> **TEXTABSCHNITT**
Klassiker Rezensionen

Chaderlos de Laclos – Gefährliche Liebschaften

Genre: Briefroman
Seiten: 524
Verlag: Weltbild
Meine Bewertung: 3 von 5 Sternchen

Klassiker-Challenge  (Frankreich)

Frankreich im 18. Jahrhundert: Die Marquise von Merteuil und der Vicomte von Valmont beginnen ein perfides Spiel um Macht und Liebe. Valmont, der einen gewissen Ruf in der Pariser Oberschicht hat, fühlt sich durch die Treue und die strengen Moralvorstellungen der Präsidentin von Tourvel herausgefordert und möchte sie zu einer Liebschaft verführen. Als Belohnung dafür verspricht die Marquise ihm eine Nacht mit ihr.
Auch das unerfahrene Mädchen Cécile Volanges wird zum Opfer ihrer Intrigen, als ihre Mutter den Plänen von Valmont in die Wege kommt und die Marquise die Möglichkeit einer Rache an einem früheren Liebhaber von ihr sieht. So wird auch Cécile, die unschuldig in den jungen Danceny verliebt ist, zur Zielscheibe von Valmont.

> **AUFGABEN**
1. Schreibe aus den Zeilen weiter unten, nicht aus der Rezension, die Zeilen ab: von der Zeile mit „You are a GUI“ bis einschließlich der Zeile mit „coord(168,52)“.
2. Schreib die Rezension zu „Gefährliche Liebschaften“ im Anschluss an ihren letzten Satz weiter.
Die Rezension und die Zeilen haben unterschiedliche Quellen.

> **VORLIEGENDE ZEILEN**
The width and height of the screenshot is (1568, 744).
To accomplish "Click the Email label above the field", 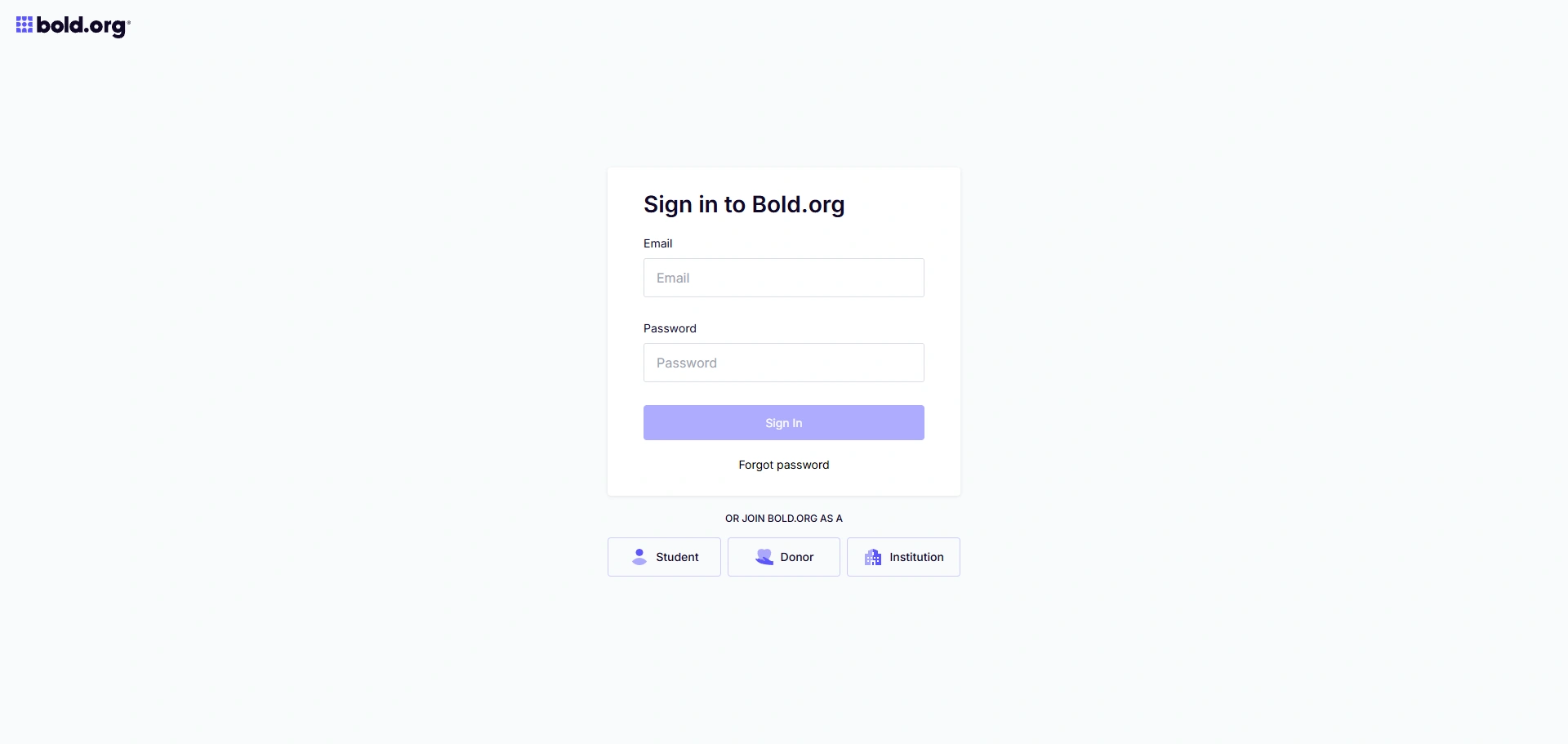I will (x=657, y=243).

--

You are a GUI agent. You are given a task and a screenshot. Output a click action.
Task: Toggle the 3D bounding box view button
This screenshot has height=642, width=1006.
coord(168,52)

---

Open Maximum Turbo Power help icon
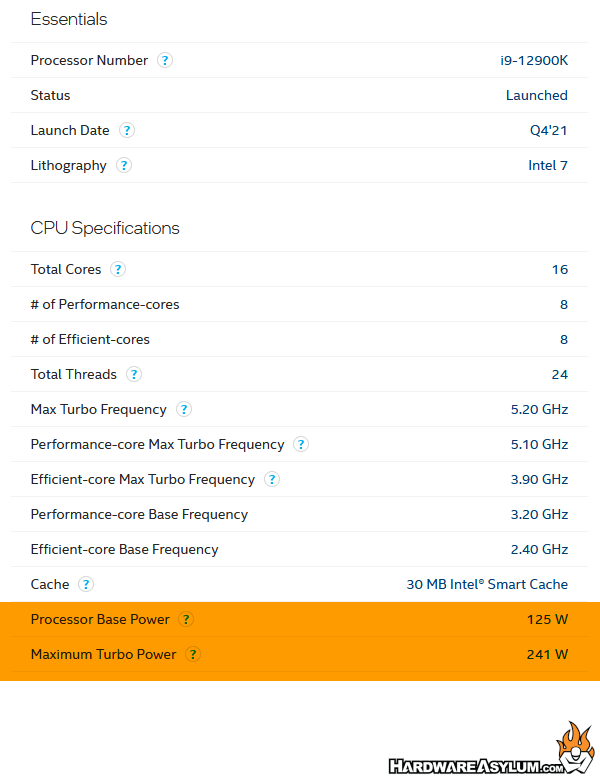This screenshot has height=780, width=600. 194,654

> **ERWARTETE AUSGABEN**
1.
You are a GUI agent. You are given a task and a screenshot. Output a click action.
Task: Toggle the 3D bounding box view button
This screenshot has height=642, width=1006.
coord(168,52)

2.
Tja, ich versuche gar nicht erst, diesen Roman objektiv zu betrachten. Da ich vor zwei Jahren an einer Theateraufführung von Christopher Hamptons Bühnenfassung des Romans beteiligt war, kannte ich die Handlung bereits sehr gut und konnte einfach nicht umhin, den Briefroman mit dem Theaterstück zu vergleichen.
Es ist natürlich problematisch, einen Roman zu lesen, bei dem man die Handlung bereits so genau kennt. Spannung kann da natürlich keine mehr aufkommen.
Aber das alleine war nicht der Grund, weshalb sich die Briefe für mich sehr zäh lasen: Während bei dem Theaterstück die Handlung auf das Wesentliche konzentriert wird, bleibt in dem Roman Raum für eine viel ausführlichere Darstellung des Geschehens. Das hat den Vorteil, dass man einen besseren Einblick in die Figuren bekommt. Der Nachteil liegt aber auch auf der Hand: Oft scheint die Handlung auf der Stelle zu treten – und nicht nur sie: Selbst die Entwicklung der Figuren stagniert immer wieder über einen längeren Zeitraum. Gerade der Briefwechsel zwischen Valmont und Tourvel scheint auf der Stelle zu treten und sich im Kreis zu drehen. Das ist wohl durchaus so beabsichtigt, ist zum Lesen aber oft ermüdend.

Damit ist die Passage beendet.